見てわかるほどに震えていたのだから、よほど何かの感情が高ぶっているのだろう。それを純也は『不安・恐怖』と捉え、心配してきた。
「それは純也が恋とか言うから恥ずかしくて……ッ」
「『恥ずかしい』? 違うよ、真君の震えはソレとは違う。脈が苦しそうだし、発汗の様子もおかしい。何か、負の感情で苦しんでない……?」
心から真を気遣ってくる少年は、脈をとった手首の方の指に小さな両手を添える。純也の表情があまりに切なそうなので、そこでようやく、真は自分の乱心ぶりに気付くことが出来た。

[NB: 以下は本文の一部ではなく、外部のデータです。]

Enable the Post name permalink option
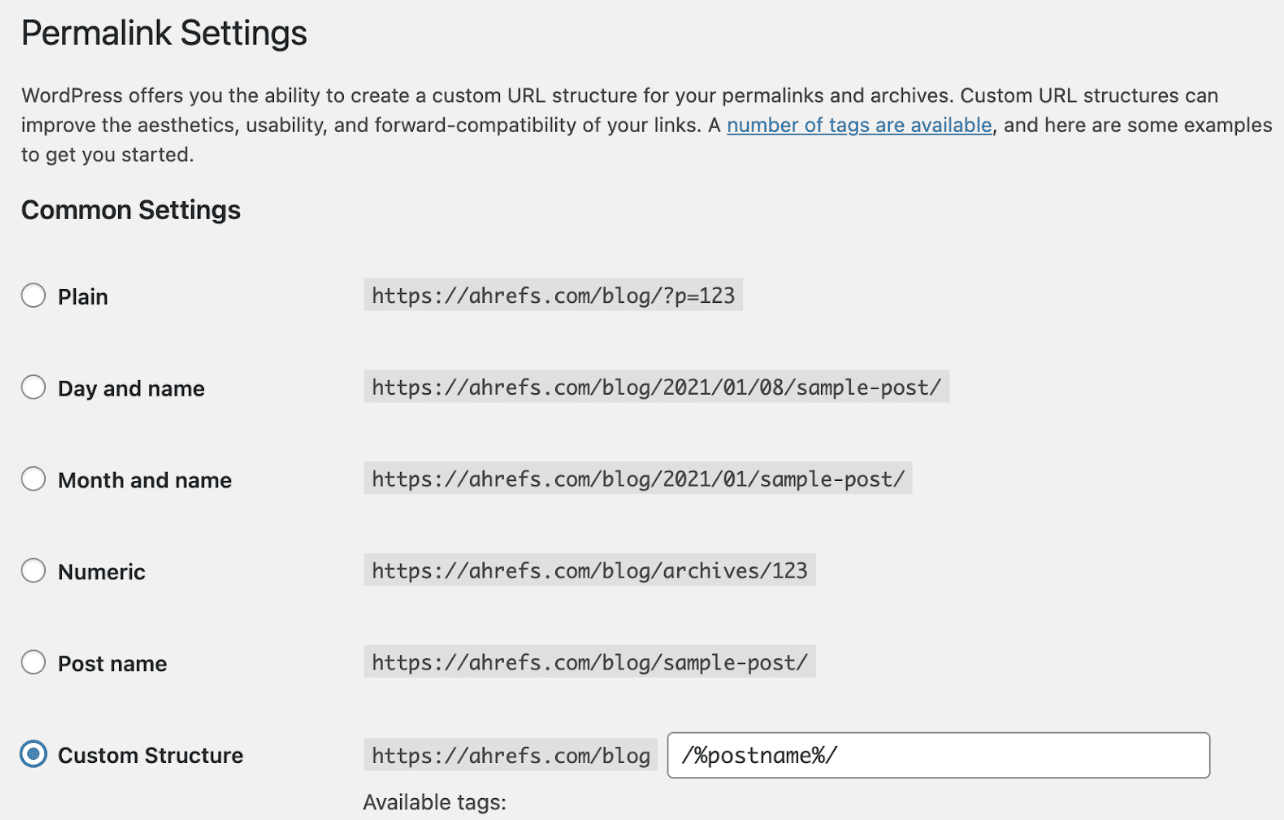This screenshot has width=1284, height=820. (x=32, y=662)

しかし『負の感情』とは何だろうか……真自身が自覚していないのに、そこまで動揺するほどの感情は何だ?
「無理矢理に想いを押し込めてるような……なんだかまるで『好きになっちゃいけない』みたいな、変な感じがするよ、真君」
「あ……」
――――きっと、それこそが真実だ。どこまでも透明な少年の瞳で見えたのだから。
言われてみればすぐに気付くことで、あまりにも当たり前すぎて。納得と虚脱感に冷たく満たされ、ベンチに腰掛け直して真は光の無い眼ごと俯く。
過去を忘れて己の望みに走ろうとしている、身勝手すぎる自分が怖かったのだろう。その想いだけは抑えなければいけないという、葛藤に苦しんでいたのだろう。
そこに悩む必要性など、有りはしないのに。
恋だの愛だの、そんなモノ、悩み出した時から根本的に間違っていた。
誰かを好きに?
……よく見ろ、私怨だけで紅を求め続けたその穢らわしい手を。思い出せ、大切な人間を無惨に斬り殺された人々の悲痛と憎悪、その全てを背負う肩を。
それでも口に出来るのか、『誰かを愛する』と?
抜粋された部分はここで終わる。